In 1964, John Bell came up with a way of testing whether quantum theory was a true reflection of reality. In 1982, the results came in – and the world has never been the same since!

W is for ... Wave-particle duality

It is possible to describe an atom, an electron, or a photon as either a wave or a particle. In reality, they are both: a wave and a particle.

L is for ... Light

We used to believe light was a wave, then we discovered it had the properties of a particle that we call a photon. Now we know it, like all elementary quantum objects, is both a wave and a particle!

T is for ... Teleportation

Quantum tricks allow a particle to be transported from one location to another without passing through the intervening space – or that’s how it appears. The reality is that the process is more like faxing, where the information held by one particle is written onto a distant particle.

C is for ... Cryptography

People have been hiding information in messages for millennia, but the quantum world provides a whole new way to do it.

D is for ... Decoherence

Unless it is carefully isolated, a quantum system will “leak” information into its surroundings. This can destroy delicate states such as superposition and entanglement.

L is for ... Large Hadron Collider (LHC)

At CERN in Geneva, Switzerland, this machine is smashing apart particles in order to discover their constituent parts and the quantum laws that govern their behaviour.

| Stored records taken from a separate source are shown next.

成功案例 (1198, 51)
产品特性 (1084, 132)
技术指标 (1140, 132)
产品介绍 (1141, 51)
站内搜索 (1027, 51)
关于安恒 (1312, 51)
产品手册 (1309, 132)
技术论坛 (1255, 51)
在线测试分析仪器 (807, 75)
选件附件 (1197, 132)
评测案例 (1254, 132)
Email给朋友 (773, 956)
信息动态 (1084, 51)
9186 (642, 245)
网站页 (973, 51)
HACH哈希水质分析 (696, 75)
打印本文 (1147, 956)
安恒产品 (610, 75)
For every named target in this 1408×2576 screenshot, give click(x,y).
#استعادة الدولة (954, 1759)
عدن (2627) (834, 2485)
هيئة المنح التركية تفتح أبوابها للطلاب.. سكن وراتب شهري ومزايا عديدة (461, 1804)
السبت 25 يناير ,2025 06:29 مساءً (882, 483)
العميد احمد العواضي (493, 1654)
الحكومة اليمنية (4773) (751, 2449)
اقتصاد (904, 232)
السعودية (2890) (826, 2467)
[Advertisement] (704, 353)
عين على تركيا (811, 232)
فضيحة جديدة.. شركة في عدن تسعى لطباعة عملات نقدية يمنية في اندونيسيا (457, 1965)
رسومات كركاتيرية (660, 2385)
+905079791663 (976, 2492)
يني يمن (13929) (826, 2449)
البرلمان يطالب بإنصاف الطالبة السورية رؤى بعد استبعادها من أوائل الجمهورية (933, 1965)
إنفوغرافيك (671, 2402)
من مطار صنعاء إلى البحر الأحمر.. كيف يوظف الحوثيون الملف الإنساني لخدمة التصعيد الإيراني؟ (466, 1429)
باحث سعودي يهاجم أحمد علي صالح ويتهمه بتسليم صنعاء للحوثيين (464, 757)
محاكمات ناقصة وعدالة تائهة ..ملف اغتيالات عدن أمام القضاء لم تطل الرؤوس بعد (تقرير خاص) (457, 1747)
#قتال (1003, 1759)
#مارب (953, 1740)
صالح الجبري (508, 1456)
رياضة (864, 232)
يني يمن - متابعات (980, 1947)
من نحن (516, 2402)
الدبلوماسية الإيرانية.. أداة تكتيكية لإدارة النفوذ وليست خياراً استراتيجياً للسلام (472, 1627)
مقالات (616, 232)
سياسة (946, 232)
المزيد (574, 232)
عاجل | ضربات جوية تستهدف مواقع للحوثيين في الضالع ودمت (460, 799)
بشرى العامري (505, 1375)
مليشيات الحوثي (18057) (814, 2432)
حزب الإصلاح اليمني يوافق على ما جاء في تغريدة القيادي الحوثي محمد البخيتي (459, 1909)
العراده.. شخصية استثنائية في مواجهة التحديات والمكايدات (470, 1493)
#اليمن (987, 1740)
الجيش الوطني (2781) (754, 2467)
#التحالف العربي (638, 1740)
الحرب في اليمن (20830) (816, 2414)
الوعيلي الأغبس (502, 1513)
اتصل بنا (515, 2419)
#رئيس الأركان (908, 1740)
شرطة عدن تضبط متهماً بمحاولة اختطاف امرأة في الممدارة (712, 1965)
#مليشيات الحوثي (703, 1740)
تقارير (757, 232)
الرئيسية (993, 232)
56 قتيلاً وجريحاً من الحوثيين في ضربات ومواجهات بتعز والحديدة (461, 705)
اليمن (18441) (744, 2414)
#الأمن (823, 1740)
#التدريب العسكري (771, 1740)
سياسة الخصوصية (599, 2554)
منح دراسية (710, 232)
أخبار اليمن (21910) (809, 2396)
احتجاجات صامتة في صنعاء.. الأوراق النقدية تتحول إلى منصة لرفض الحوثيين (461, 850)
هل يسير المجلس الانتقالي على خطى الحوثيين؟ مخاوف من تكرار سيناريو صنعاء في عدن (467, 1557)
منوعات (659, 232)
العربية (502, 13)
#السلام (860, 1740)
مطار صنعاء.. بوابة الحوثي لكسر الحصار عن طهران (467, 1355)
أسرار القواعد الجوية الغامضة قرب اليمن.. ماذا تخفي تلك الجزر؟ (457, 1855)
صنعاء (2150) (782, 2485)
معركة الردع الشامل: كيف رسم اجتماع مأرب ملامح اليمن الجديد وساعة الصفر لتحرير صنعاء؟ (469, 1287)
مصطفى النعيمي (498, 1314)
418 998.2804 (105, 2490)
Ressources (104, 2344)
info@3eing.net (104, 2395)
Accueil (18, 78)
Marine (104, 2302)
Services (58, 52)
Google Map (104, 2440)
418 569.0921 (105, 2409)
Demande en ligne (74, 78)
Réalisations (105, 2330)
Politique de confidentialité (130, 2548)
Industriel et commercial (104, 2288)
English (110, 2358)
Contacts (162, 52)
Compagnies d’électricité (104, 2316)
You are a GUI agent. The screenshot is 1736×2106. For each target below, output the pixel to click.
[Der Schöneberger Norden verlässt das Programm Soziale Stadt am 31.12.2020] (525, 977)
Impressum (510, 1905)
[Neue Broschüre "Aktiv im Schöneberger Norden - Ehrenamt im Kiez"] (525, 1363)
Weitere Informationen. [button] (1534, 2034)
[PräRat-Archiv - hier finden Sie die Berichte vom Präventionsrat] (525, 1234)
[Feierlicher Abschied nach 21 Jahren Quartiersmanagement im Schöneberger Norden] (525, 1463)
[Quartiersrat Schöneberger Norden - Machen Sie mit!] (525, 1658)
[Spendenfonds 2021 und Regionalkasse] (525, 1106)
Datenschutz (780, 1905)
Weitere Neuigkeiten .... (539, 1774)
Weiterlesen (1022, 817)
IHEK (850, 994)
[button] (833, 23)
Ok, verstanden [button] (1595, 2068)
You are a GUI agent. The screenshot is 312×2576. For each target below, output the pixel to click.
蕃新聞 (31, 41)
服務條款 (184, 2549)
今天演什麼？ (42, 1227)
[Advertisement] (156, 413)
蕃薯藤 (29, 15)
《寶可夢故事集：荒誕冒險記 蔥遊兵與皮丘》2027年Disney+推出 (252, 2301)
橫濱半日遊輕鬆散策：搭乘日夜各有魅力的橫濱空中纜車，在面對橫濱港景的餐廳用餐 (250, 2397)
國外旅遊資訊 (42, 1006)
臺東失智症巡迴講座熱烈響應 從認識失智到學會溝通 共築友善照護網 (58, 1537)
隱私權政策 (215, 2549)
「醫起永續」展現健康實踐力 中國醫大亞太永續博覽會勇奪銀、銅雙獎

J is for ... Josephson Junction

This is a narrow constriction in a ring of superconductor. Current can only move around the ring because of quantum laws; the apparatus provides a neat way to investigate the properties of quantum mechanics.

K is for ... Kaon

These are particles that carry a quantum property called strangeness. Some fundamental particles have the property known as charm!

R is for ... Radioactivity

The atoms of a radioactive substance break apart, emitting particles. It is impossible to predict when the next particle will be emitted as it happens at random. All we can do is give the probability that any particular atom will have decayed by a given time.